Revise the material below by replacing each occurrence of "screenshot" with "screen capture" and leaving every other word unchanged. Omit the pictures from your version.

[Pointing records for screenshots and web pages]
--- start ---

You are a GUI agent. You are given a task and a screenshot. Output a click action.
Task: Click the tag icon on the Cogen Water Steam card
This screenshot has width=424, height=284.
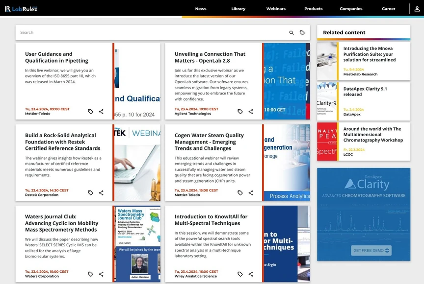[x=240, y=193]
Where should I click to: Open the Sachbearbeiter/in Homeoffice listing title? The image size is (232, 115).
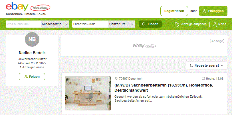(164, 88)
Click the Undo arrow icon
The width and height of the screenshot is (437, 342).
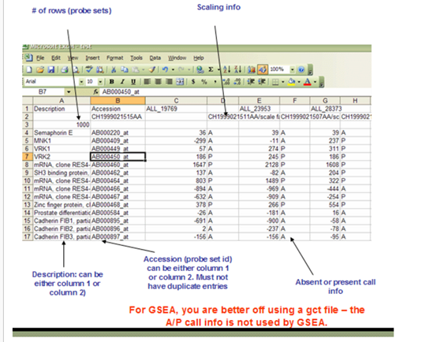click(x=165, y=69)
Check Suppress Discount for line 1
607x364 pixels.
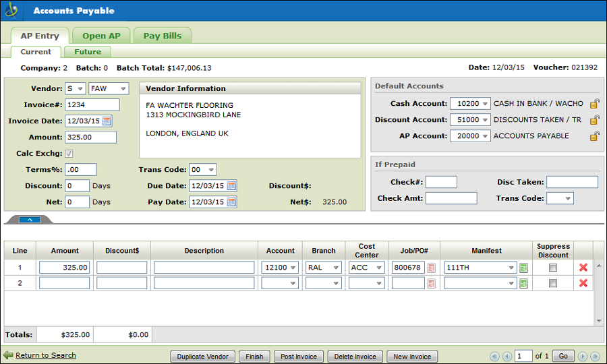tap(553, 268)
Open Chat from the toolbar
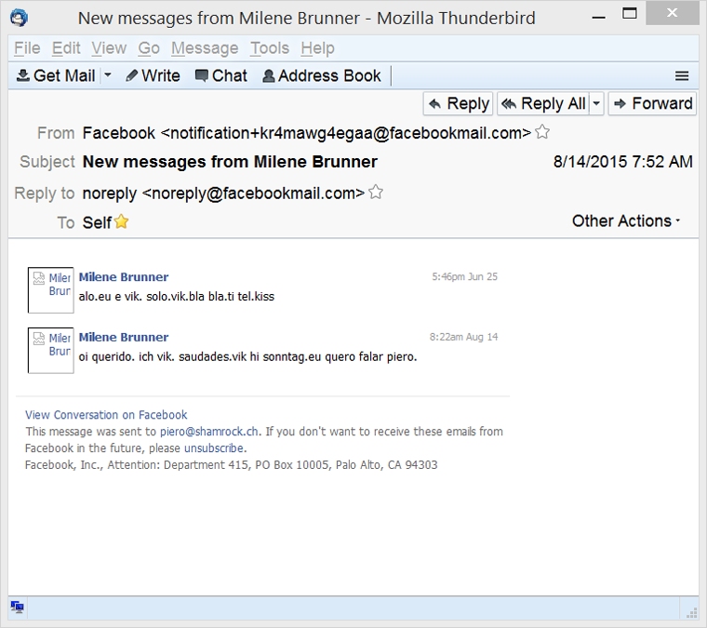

--- end ---

--- Completed exercise ---
You are a GUI agent. You are given a task and a screen capture. Output a click action.
Task: Click the tag icon on the Cogen Water Steam card
This screen capture has width=424, height=284.
[x=240, y=193]
Where should I click to: Open the Sachbearbeiter/in Homeoffice listing title? The image size is (232, 115).
(164, 88)
Click the Undo arrow icon
The width and height of the screen capture is (437, 342).
click(x=165, y=69)
Check Suppress Discount for line 1
607x364 pixels.
tap(553, 268)
Open Chat from the toolbar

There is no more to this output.